La questione è complessa e delicata, non si presta a essere impugnata con la clava e va trattata con il rispetto che si deve alle persone, tutte, a maggior ragione se non possono scegliere di essere quello che sono. È il caso di Imane, avversaria oggi della nostra Carini nella gara di pugilato: esistono persone, incluse dalla scienza nell’ampia categoria dell’intersessualità (una serie di sindromi e condizioni genetiche, biologiche, fenotipiche diverse) che nascono con caratteri cromosomici, ormonali, sessuali ambigui. Una condizione complessa per le persone che la vivono e per le loro famiglie, diventata d’attualità, spesso con toni indelicati e scomposti, in caso di competizioni sportive.
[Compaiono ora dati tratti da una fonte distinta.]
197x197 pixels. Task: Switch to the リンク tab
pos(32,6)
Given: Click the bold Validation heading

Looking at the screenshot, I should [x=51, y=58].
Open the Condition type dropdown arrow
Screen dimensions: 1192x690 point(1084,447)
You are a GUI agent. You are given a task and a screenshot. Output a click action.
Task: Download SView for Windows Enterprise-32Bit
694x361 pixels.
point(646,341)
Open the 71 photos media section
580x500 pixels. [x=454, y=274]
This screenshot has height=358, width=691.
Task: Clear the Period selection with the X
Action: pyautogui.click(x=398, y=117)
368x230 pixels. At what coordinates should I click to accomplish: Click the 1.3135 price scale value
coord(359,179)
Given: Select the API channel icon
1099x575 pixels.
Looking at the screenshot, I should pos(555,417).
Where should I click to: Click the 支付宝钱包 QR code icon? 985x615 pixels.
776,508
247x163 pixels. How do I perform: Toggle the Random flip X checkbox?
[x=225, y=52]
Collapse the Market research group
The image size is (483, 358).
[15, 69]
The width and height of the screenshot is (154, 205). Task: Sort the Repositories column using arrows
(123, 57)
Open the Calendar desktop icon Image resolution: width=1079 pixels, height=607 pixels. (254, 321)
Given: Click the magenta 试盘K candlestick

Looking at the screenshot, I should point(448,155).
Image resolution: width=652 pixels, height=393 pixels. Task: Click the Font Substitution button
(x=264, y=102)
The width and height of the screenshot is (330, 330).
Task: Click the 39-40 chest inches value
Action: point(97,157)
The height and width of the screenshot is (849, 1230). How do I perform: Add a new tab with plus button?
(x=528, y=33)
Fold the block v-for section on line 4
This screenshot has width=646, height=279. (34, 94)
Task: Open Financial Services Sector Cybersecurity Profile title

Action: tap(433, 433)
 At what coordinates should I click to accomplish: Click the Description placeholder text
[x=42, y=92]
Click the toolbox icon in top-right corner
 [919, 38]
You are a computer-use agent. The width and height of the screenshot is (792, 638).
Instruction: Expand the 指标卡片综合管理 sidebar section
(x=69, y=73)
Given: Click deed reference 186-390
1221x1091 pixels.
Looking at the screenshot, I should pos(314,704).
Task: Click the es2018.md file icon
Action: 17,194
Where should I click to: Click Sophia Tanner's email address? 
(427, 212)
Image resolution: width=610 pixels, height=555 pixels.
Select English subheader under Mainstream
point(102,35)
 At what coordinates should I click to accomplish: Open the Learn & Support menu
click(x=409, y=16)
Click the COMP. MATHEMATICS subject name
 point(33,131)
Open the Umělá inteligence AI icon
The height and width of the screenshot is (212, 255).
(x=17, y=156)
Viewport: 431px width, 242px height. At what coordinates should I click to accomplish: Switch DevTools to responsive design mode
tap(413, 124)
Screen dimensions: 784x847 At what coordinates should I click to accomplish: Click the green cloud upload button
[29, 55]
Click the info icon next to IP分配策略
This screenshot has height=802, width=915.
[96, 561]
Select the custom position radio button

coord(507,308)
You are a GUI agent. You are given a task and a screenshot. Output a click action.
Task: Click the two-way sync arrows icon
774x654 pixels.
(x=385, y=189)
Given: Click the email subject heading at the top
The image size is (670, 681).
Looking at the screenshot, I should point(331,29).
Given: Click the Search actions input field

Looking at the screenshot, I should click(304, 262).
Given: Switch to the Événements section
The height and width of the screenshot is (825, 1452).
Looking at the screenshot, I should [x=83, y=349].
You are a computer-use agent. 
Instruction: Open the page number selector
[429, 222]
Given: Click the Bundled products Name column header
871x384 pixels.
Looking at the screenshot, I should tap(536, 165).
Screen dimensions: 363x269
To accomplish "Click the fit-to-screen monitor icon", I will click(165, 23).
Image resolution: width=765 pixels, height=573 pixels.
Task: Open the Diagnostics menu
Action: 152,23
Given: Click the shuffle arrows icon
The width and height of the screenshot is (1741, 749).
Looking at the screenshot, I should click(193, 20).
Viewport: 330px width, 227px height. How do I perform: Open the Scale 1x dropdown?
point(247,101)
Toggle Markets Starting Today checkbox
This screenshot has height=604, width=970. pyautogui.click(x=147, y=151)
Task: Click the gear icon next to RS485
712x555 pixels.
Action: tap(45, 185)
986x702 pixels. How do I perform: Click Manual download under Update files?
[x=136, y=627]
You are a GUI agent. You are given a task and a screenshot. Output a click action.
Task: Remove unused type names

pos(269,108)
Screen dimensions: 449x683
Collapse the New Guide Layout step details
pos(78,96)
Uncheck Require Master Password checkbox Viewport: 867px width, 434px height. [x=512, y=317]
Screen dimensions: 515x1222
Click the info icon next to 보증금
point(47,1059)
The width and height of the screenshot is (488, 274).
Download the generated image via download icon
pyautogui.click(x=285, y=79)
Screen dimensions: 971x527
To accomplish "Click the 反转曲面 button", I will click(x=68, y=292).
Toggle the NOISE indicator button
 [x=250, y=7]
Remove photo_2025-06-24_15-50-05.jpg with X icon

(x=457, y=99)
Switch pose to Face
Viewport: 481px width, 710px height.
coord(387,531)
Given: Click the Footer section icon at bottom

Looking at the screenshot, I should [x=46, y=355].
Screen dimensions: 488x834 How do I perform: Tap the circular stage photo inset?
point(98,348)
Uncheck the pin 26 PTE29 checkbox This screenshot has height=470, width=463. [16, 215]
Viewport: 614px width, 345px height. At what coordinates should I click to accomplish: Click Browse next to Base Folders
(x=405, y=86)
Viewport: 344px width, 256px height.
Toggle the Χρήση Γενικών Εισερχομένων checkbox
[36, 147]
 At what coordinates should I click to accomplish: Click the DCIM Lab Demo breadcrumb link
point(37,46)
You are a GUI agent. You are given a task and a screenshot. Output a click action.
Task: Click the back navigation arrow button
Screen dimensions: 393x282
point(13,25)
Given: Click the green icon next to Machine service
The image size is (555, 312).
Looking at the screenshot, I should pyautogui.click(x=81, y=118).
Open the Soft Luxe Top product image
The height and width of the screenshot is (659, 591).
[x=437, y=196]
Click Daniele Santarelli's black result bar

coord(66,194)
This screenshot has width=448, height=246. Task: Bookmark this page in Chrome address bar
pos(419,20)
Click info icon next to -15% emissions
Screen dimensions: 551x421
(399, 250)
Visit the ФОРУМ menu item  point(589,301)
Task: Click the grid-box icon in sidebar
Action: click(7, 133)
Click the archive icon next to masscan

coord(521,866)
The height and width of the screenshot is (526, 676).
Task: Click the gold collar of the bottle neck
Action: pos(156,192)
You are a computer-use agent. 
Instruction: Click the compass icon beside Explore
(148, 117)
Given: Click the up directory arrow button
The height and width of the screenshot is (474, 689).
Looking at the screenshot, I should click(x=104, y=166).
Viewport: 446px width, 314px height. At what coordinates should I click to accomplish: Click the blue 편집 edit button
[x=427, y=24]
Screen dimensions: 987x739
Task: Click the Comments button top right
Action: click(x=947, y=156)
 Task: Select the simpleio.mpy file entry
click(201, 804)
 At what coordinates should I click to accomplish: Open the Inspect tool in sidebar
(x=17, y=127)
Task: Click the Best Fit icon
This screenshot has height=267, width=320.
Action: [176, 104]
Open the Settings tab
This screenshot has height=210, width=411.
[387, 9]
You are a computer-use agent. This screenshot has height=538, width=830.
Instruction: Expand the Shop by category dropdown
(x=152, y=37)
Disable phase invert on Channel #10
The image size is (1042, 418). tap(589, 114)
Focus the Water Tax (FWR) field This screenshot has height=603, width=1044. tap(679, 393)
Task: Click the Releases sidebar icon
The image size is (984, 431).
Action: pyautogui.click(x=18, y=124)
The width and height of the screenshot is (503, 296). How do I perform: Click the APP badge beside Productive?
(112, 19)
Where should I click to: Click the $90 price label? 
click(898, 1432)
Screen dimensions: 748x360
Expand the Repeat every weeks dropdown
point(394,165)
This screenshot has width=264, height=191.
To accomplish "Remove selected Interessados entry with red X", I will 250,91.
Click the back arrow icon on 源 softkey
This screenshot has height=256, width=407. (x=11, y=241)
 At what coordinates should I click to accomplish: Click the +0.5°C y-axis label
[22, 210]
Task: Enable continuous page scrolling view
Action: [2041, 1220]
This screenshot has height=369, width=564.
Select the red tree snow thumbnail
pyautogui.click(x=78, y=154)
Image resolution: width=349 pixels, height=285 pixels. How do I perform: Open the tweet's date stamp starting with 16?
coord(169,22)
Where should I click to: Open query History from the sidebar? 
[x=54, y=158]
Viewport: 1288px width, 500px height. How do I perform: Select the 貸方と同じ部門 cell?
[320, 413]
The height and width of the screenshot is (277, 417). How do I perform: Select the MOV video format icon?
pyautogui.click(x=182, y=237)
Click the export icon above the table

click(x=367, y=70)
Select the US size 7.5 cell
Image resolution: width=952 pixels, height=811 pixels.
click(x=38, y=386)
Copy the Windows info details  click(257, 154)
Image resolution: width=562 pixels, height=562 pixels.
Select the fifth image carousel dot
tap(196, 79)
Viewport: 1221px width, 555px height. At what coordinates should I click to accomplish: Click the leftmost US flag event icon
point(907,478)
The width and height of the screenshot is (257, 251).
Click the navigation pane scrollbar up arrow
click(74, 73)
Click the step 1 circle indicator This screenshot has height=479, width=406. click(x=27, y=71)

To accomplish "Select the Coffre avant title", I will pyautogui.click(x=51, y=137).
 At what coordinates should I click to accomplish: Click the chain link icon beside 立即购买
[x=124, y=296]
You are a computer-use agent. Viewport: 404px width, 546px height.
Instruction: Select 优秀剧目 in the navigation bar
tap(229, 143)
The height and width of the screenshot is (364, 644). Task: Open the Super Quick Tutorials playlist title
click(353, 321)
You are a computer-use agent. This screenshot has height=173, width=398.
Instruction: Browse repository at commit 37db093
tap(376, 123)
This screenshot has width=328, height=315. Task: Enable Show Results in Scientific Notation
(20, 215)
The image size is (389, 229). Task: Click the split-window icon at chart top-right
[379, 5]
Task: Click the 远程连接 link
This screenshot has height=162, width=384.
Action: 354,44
La domanda che viene in gioco è questa: è corretto che una persona che ha valori di testosterone naturalmente superiori alla media per ragioni biologiche possa competere a livello internazionale in gare femminili? Sapendo che se una donna con valori normali assumesse ormoni per raggiungere quei livelli sarebbe squalificata per doping? Stabilito che in casi come quelli di Imane non si tratta di doping e che il dolo non è in questione, stabilita la natura congenita dell'anomalia, senza entrare in dettagli privati, rimane il problema anch'esso delicato di regolamentare simili casi: da un lato per salvaguardare la possibilità per le altre atlete con valori nella norma per le donne di non essere tagliate fuori a priori dalla competizione, dall'altro per tutelare persone che anche molto giovani si trovassero in condizioni simili a quelle descritte e che potrebbero far gola a "cacciatori di teste sportive" proprio in virtù della loro anomalia, con qualche rischio di sfruttamento da parte di interessi più tesi al risultato che al benessere delle persone.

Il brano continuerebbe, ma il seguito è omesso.